It hurts so bloody much. For two weeks to be made to feel like Fred Astaire. To have hopes, even dreams for a life less lonely ... for an existence less futile.
Then to be told in no uncertain terms that you can never be more than "just friends".
It hurts so much, to want something so bad, something you can never have.
PS Sorry to be heavy.
Recently Spotted:
*crickets*
Here is some advice Bugs, introduce her to Iga. After 5 minutes she will come crying to you.
Thanks, you guys are priceless. Between time-proven pearls of wisdom, psychotic revenge advice and man-ass, you cheer me up...
I'm smiling, though my heart is still bleeding.
So today I agreed to meet, as friends, after a 10 day break from all communication. So we spent the day together, as friends. Went walking, had lunch, went walking some more, had a coffee, chilled and played backgammon ... as friends. And then we parted, as friends. The way I feel right now I might as well have picked off the scabs of my wounds with my nails and rubbed salt and alcohol in them.
I know i'm a pathetic idiot and it's all my fault for going along. But this is how desperate I am.
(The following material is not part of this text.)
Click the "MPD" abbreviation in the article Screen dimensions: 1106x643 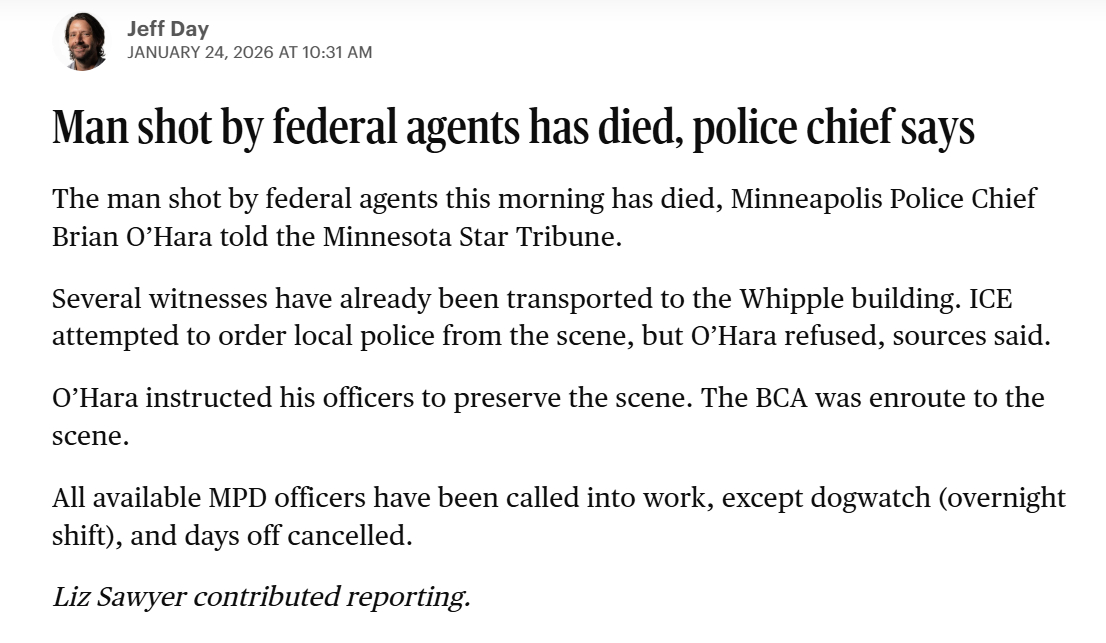pos(235,497)
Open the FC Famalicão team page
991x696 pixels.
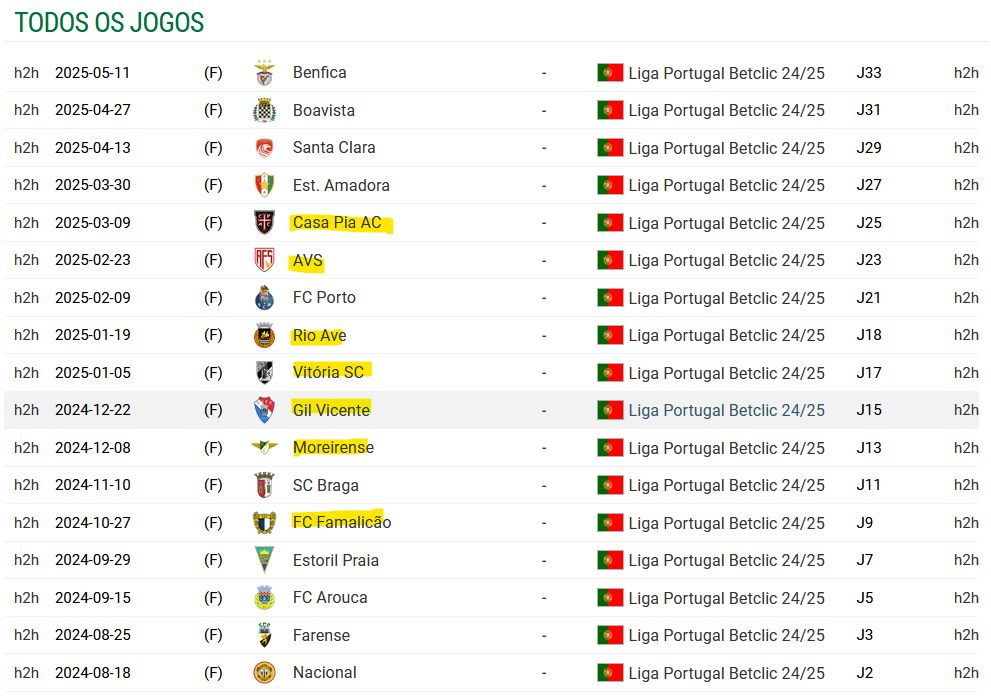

Please don't feel you have to reply. I realise i'm being a sad bastard and please don't feel you have to indulge me. You've all been extremely helpful and supportive and I appreciate it more than my words can say. It's my fault i'm not able to get over this and move on and i take full responsibility
Welcome to the Friend zone.
It's is like the Phantom Zone in Superman, but in the Friend zone not even the mighty Zod can escape.
The How to Serve Man episode of The Twilight Zone would be quite apt; or at least the short story's angst that inspired it.
Yep. She's sending mixed messages for sure.